When she was studying polymers at Queen’s, Hazel Lord couldn’t have imagined herself as a management consultant, but that’s exactly what she’s doing 31 years later.
Ms. Lord built her career at the crossroads of engineering and business, using her chemical engineering degree from Queen’s and a subsequent MBA from the University of Toronto to become a management consultant running Pearl Operational Design, Inc. (PoD) – a company that employs seven people full time and for which she won the Black Entrepreneur of the Year award in 2023 from CanadianSME Business Magazine.
Ms. Lord recalls a pivotal moment that put her on the path she’s following today. When she was starting her final undergraduate year at Queen’s, she planned to follow it up with a master’s degree specializing in polymers. However, an academic experience shifted this focus.
“Our thesis project included a commerce student,” she says. “We had to design a real-life project for a consulting company in Toronto. The commerce student was there to ask if it had value and marketability. That gave us the understanding that if your product won’t sell, it’s not perceived as something of value.”
Following the project, she made the decision to shift to a master’s in business administration (MBA), which she eventually did at the University of Toronto. Having been awarded a scholarship from her home country of Barbados to attend Queen’s, Ms. Lord first had to return home to work there for four years before she could continue her studies.
“I worked in what was considered one of the best places a chemical engineer could work, which is in the manufacture of sugar,” she says. She also worked briefly for the Ministry of Health and Wellness and then returned to Canada, but had trouble finding work because she didn’t have “Canadian work experience.”

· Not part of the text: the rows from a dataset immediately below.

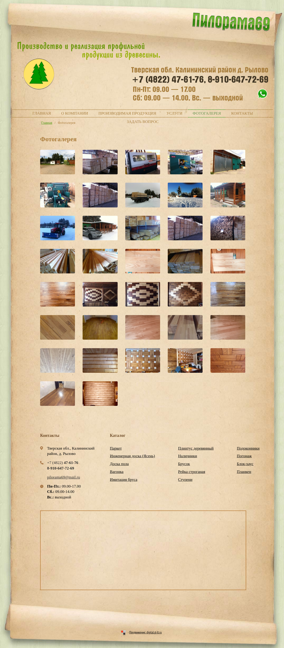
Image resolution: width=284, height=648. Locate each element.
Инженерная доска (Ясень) (132, 456)
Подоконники (248, 448)
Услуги (174, 113)
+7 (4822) (169, 80)
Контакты (242, 113)
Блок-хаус (245, 464)
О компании (74, 113)
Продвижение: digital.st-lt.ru (145, 632)
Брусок (184, 464)
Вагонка (117, 472)
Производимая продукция (127, 113)
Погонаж (244, 456)
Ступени (185, 479)
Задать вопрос (143, 121)
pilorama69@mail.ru (63, 477)
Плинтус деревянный (196, 448)
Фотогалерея (207, 113)
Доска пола (119, 464)
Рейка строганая (191, 472)
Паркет (116, 448)
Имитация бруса (123, 479)
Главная (41, 113)
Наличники (187, 456)
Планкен (244, 472)
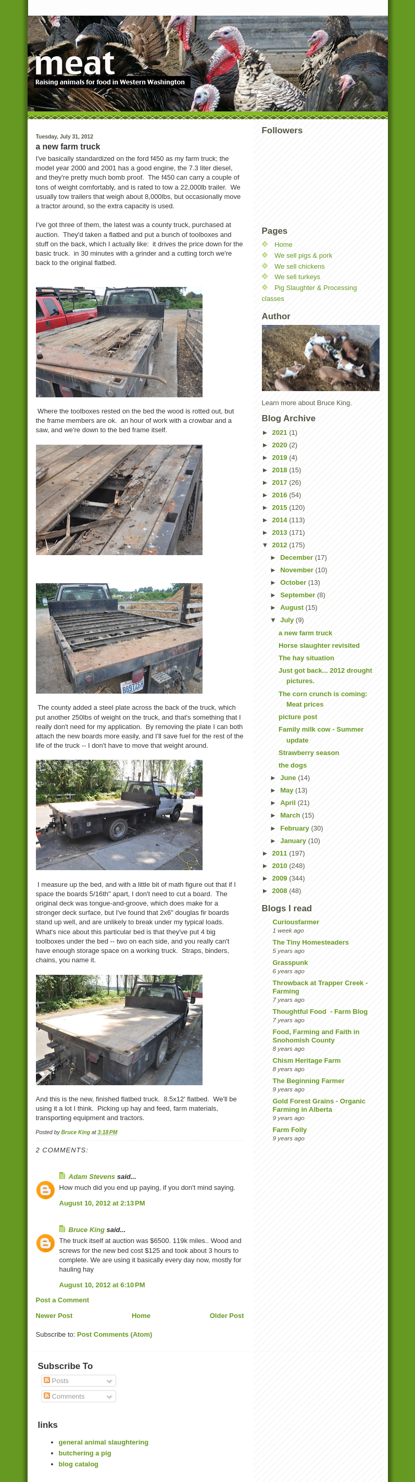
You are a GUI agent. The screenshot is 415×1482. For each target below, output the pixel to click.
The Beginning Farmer (309, 1081)
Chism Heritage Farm (307, 1060)
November (297, 570)
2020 (281, 445)
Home (141, 1316)
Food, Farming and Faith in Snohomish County (316, 1036)
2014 (281, 520)
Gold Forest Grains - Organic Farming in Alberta (319, 1105)
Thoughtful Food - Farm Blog (320, 1011)
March (291, 815)
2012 (281, 545)
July (288, 620)
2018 (281, 470)
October (294, 582)
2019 (281, 457)
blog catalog (79, 1464)
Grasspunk (290, 962)
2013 (281, 532)
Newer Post (54, 1316)
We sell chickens (299, 266)
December (297, 557)
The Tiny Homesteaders (311, 942)
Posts (56, 1381)
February (295, 828)
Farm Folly (290, 1130)
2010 (281, 866)
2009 (281, 878)
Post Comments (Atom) (114, 1334)
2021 (281, 432)
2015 (281, 507)
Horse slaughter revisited (319, 645)
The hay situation (306, 658)
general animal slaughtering (104, 1442)
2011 (281, 853)
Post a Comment (63, 1300)
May (287, 790)
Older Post (227, 1316)
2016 (281, 495)
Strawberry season (309, 753)
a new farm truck (305, 633)
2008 (281, 891)
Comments (64, 1396)
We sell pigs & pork (303, 255)
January (294, 841)
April (288, 803)
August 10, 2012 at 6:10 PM (102, 1285)
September (298, 595)
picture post (298, 717)
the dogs (293, 765)
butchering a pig (85, 1453)
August (292, 607)
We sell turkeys (297, 277)
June (289, 778)
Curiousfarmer (296, 922)
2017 (281, 482)
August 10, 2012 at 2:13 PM (102, 1203)
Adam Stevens (92, 1176)
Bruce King (87, 1230)
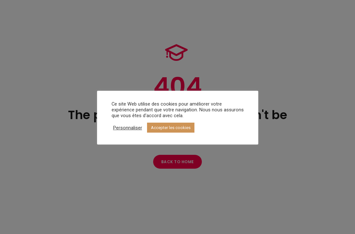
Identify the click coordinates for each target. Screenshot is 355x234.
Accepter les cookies (171, 127)
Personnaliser (127, 128)
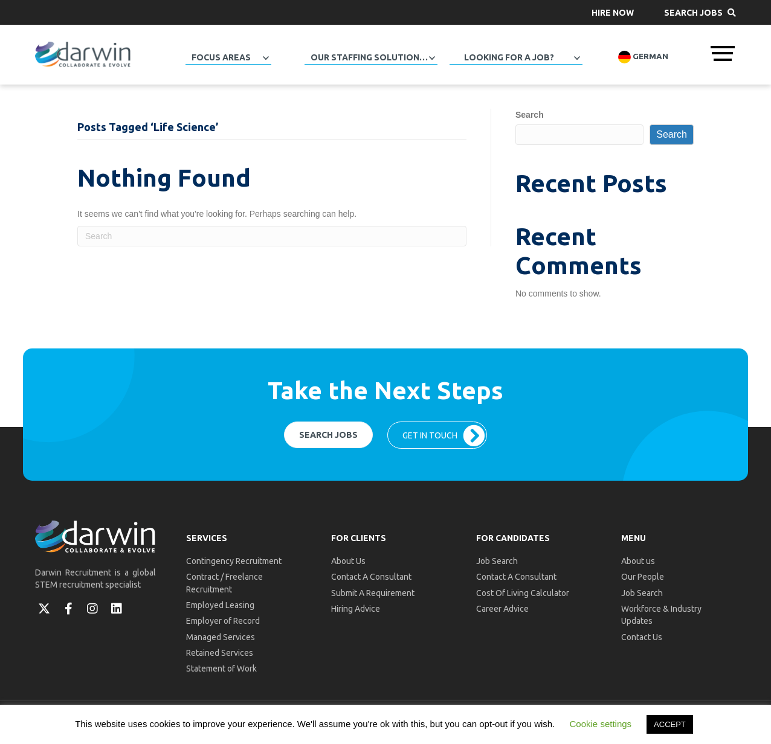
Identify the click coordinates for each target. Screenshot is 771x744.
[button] (612, 12)
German (643, 57)
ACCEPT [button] (670, 724)
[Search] (271, 236)
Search (529, 115)
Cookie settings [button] (601, 724)
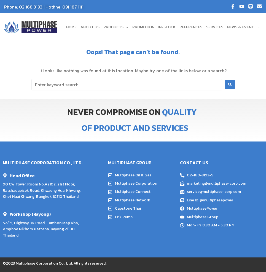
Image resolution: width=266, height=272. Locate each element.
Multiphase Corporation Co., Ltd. (44, 263)
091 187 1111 (73, 7)
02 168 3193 (30, 7)
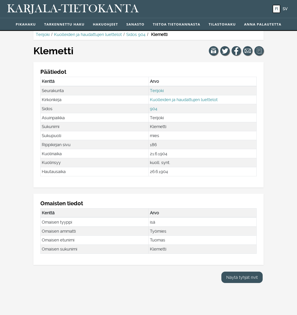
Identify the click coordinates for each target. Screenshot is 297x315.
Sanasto (135, 24)
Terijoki (43, 34)
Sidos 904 (135, 34)
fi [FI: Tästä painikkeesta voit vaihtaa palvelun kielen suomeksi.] (276, 9)
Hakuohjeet (105, 24)
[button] (213, 50)
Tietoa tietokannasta (176, 24)
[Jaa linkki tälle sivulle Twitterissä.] (224, 50)
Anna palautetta (262, 24)
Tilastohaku (222, 24)
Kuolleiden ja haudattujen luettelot (88, 34)
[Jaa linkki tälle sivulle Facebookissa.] (236, 50)
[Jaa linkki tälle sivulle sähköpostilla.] (247, 50)
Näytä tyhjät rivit (242, 277)
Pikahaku (26, 24)
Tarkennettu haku (64, 24)
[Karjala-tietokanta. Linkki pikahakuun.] (73, 9)
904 (153, 108)
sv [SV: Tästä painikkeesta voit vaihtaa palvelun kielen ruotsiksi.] (285, 9)
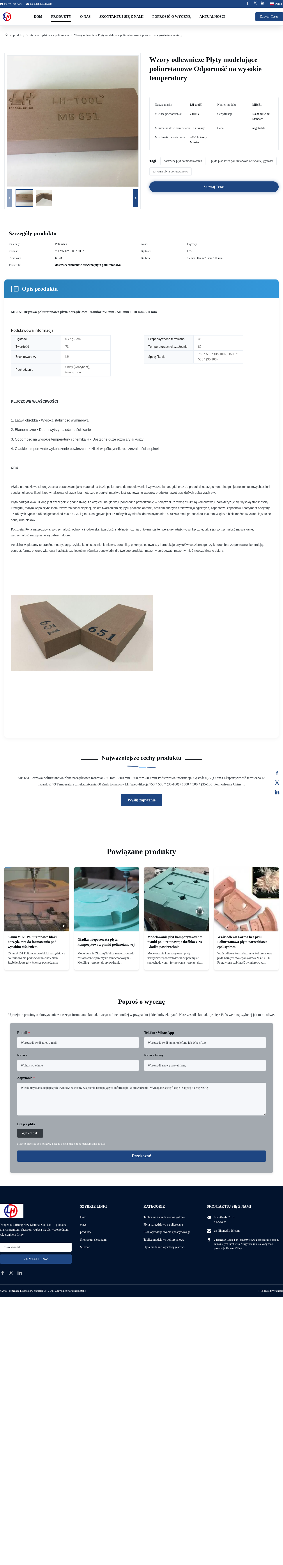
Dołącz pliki (26, 1124)
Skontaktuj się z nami (121, 16)
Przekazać (141, 1156)
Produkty (61, 16)
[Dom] (6, 35)
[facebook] (2, 1272)
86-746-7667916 (224, 1217)
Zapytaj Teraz (269, 16)
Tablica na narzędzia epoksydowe (164, 1217)
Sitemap (85, 1247)
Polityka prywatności (272, 1290)
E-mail (23, 1033)
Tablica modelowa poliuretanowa (163, 1239)
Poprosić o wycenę (171, 16)
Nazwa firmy (153, 1055)
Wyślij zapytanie (141, 800)
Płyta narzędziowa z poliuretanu (49, 35)
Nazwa (22, 1055)
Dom (38, 16)
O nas (85, 16)
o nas (83, 1224)
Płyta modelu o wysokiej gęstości (163, 1247)
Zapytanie (26, 1078)
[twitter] (11, 1272)
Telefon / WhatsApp (159, 1033)
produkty (18, 35)
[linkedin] (19, 1272)
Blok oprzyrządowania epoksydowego (167, 1232)
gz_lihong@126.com (41, 3)
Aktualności (212, 16)
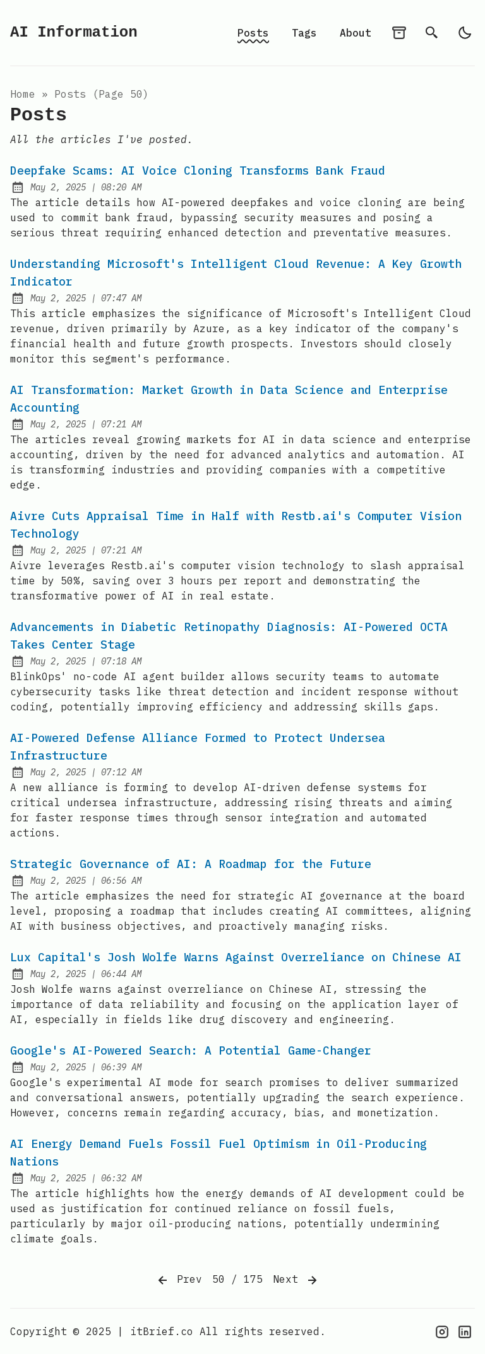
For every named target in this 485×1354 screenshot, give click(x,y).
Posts (253, 32)
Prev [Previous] (178, 1280)
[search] (432, 33)
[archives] (399, 33)
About (355, 32)
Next (296, 1280)
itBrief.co (161, 1331)
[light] (465, 33)
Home (22, 94)
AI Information (74, 32)
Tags (304, 32)
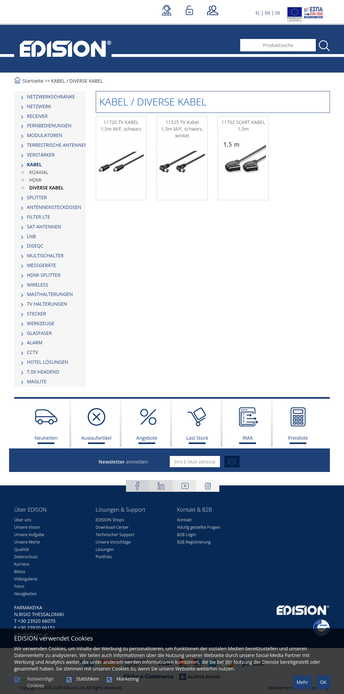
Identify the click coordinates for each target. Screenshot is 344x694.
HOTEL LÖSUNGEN (47, 362)
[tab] (50, 97)
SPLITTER (37, 197)
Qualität (21, 549)
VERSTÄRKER (41, 154)
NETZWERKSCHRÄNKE (51, 96)
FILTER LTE (38, 217)
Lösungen (105, 549)
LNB (31, 236)
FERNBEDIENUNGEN (49, 125)
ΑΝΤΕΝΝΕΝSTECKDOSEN (54, 207)
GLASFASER (39, 333)
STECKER (36, 313)
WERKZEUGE (40, 323)
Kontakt (184, 520)
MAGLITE (36, 381)
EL (258, 13)
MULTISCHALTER (45, 255)
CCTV (32, 352)
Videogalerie (25, 579)
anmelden (123, 462)
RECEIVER (37, 116)
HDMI (35, 180)
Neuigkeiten (25, 594)
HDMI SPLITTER (43, 275)
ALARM (34, 342)
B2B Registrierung (194, 542)
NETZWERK (39, 106)
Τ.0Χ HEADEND (43, 371)
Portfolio (104, 557)
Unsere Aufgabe (29, 534)
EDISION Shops (110, 520)
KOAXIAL (38, 172)
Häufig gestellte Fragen (198, 527)
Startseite (33, 81)
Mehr (302, 682)
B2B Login (186, 534)
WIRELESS (37, 284)
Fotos (19, 586)
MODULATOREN (44, 135)
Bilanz (19, 571)
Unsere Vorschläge (113, 542)
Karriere (21, 564)
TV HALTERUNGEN (47, 304)
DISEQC (35, 246)
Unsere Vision (27, 527)
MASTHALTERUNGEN (50, 294)
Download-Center (112, 527)
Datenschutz (26, 557)
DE (277, 13)
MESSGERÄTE (41, 265)
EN (267, 13)
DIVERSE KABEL (85, 81)
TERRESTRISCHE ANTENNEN (57, 145)
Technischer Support (115, 534)
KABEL (58, 81)
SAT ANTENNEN (44, 226)
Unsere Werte (27, 542)
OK (323, 682)
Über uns (22, 520)
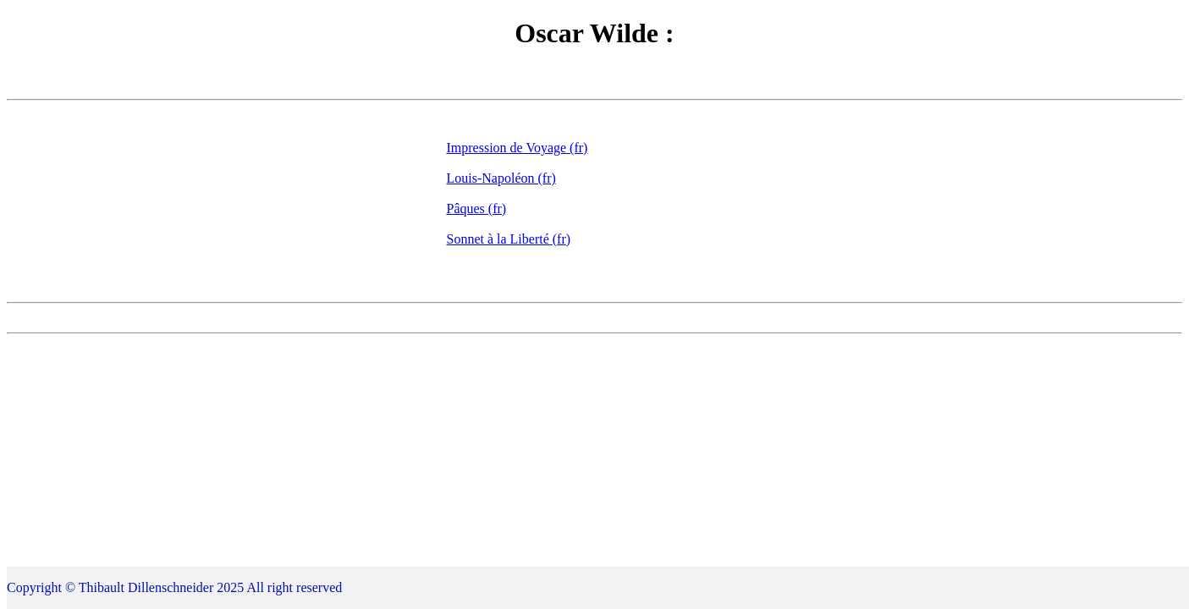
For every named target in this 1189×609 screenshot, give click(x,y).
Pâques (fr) (477, 208)
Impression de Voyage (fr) (517, 147)
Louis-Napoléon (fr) (501, 178)
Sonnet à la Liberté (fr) (509, 239)
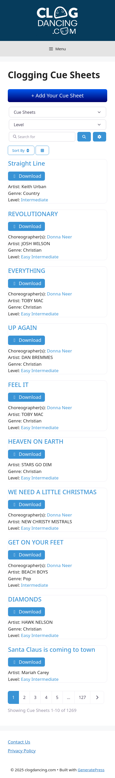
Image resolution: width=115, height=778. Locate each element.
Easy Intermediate (40, 257)
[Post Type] (57, 112)
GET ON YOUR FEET (35, 542)
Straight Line (26, 163)
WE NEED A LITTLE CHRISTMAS (52, 492)
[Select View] (42, 150)
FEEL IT (18, 384)
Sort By (21, 150)
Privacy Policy (22, 751)
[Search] (84, 137)
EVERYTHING (26, 270)
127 (82, 697)
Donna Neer (59, 237)
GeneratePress (91, 769)
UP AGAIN (22, 327)
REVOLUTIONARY (33, 214)
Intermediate (34, 200)
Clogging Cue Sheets (54, 75)
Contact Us (19, 742)
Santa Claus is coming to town (51, 649)
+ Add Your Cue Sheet (57, 95)
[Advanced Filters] (99, 137)
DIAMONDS (25, 599)
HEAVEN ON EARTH (35, 441)
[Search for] (42, 137)
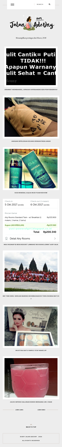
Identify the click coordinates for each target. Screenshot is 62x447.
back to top (31, 425)
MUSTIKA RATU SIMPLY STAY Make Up (31, 350)
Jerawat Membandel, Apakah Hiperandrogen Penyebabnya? (31, 89)
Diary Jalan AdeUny (28, 436)
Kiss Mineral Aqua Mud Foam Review (31, 193)
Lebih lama (19, 409)
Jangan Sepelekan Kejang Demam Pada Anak (31, 141)
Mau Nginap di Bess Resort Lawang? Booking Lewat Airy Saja (31, 244)
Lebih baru (41, 409)
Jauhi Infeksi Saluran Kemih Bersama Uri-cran (31, 402)
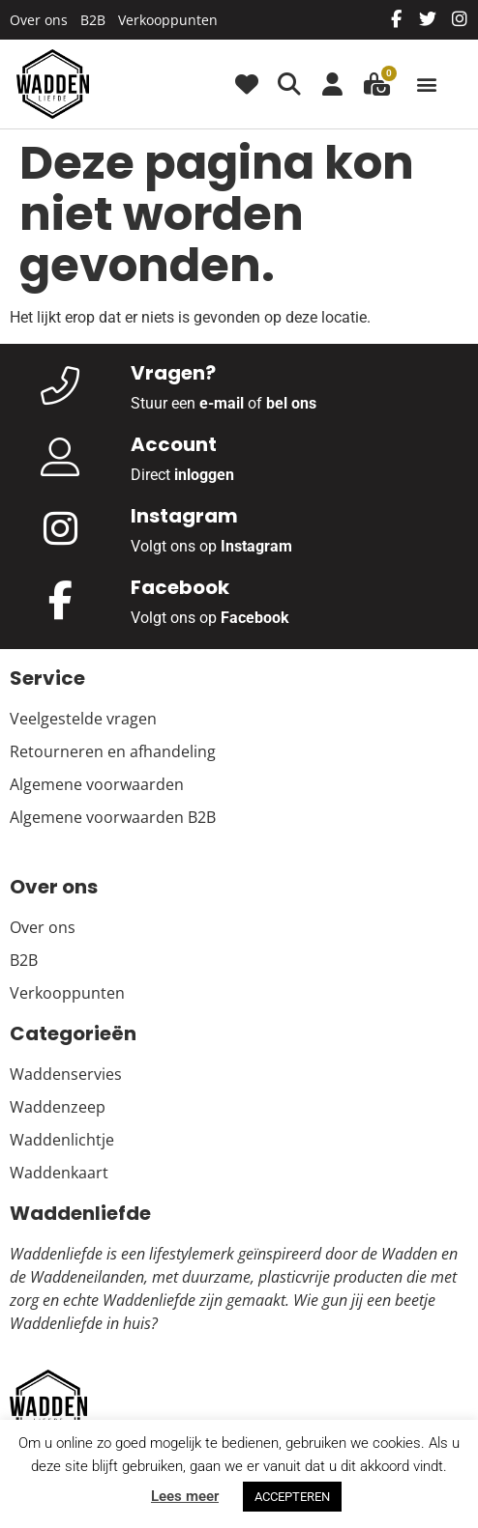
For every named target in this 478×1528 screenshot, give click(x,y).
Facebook (255, 617)
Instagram (256, 546)
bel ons (291, 403)
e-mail (221, 403)
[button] (426, 84)
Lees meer (185, 1496)
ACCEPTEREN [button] (292, 1496)
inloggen (204, 475)
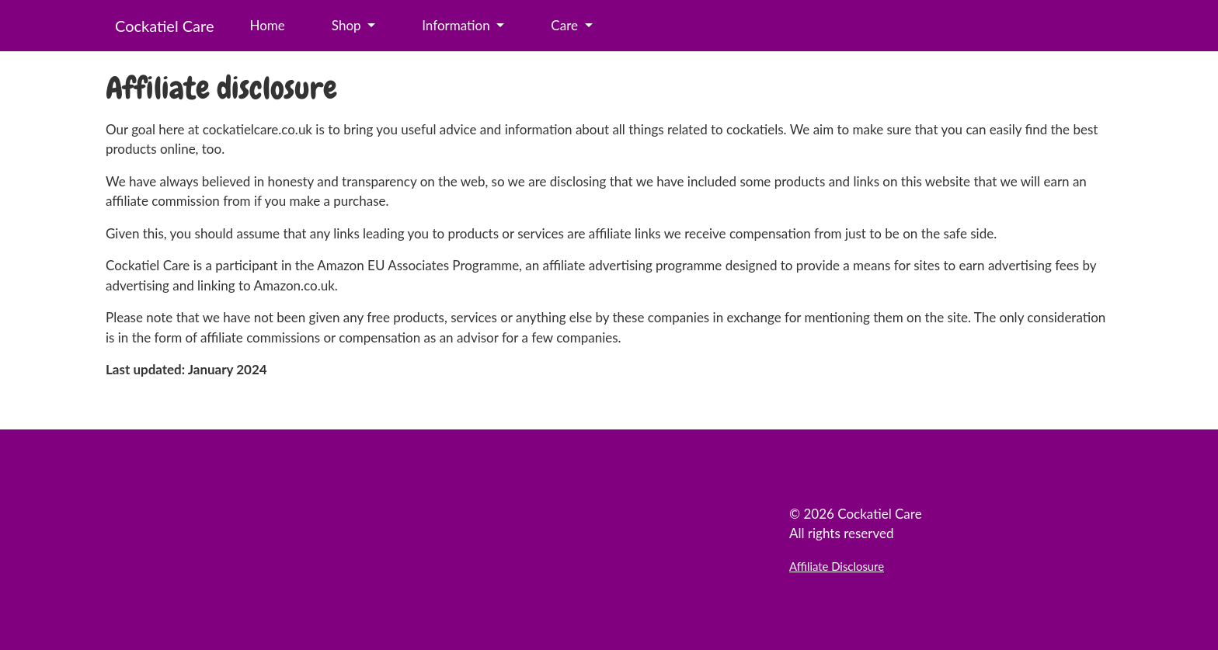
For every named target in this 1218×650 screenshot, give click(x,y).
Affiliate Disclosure (836, 566)
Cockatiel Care (164, 25)
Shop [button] (348, 25)
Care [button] (566, 25)
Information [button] (457, 25)
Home (266, 25)
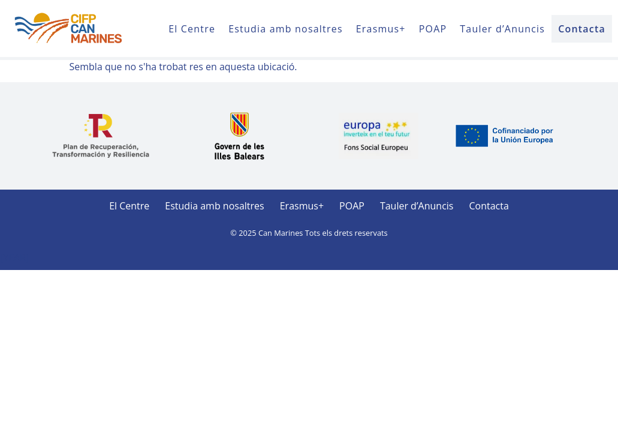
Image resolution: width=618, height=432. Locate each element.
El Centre (191, 28)
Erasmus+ (381, 28)
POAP (433, 28)
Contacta (581, 28)
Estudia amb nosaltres (285, 28)
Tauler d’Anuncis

Before long, she started working as an executive assistant to a vice-president at TD Canada Trust, who immediately saw that she was overqualified for the job. From there, she went to Alliance Data Systems, a software development company, and enrolled in her MBA program part time.
During that time, Ms. Lord reflected on what she had started to pick up on.
“I noticed [the software company] was always changing its strategy, and I wondered why,” she says. “I realized there was a gap between strategy and execution, and I decided that when I started my own company, that’s where I wanted to ‘play’ – because it was a good marriage of my degrees.”
After her MBA, she felt she needed more industry experience, so she worked in aviation as a consultant, for Loblaws as senior director of business process management, and then for Manulife as director of its business process management centre of excellence.
In September 2014, three months after leaving Manulife, she founded PoD. Named after her mother, Pearl is also an acronym that stands for Performance, Excellence, Achieving Results, and Leadership, and serves as a reminder to live her values.
“We design the space between strategy and execution, so that’s why we added operational,” she says.
PoD emphasizes the culture of an organization as a manifestation of its values. She and her staff, along with subcontractors, live by the need to have collaboration, integrity, innovation, education, excellence, leadership, respect, and trust.
“I use my chemical engineering degree because chemical engineering is about design,” she says, adding that the team has just designed an AI tool that has a patent pending.
The 2023 Black Entrepreneur of the Year award was a surprise to her because she was the only woman in the category with men who each appeared to own several businesses.
“It was a great experience,” she says, adding that she never expected to be chosen.
This past March, Ms. Lord was also chosen as one of 13 women from a pool of 180 to speak at a Vancouver TEDx.
“That was an honour,” she says. And the whole journey started out at Queen’s in the 1990s.